-- start of Stored rows --
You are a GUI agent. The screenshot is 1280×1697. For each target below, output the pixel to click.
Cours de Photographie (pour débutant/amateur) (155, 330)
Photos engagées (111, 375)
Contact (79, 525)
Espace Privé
-- end of Stored rows --
■ Task
Rewrite the listing with "Contact" replaced by "Contactez-nous" and everything else left unchanged.

■ Response
You are a GUI agent. The screenshot is 1280×1697. For each target below, output the pixel to click.
Cours de Photographie (pour débutant/amateur) (155, 330)
Photos engagées (111, 375)
Contactez-nous (79, 525)
Espace Privé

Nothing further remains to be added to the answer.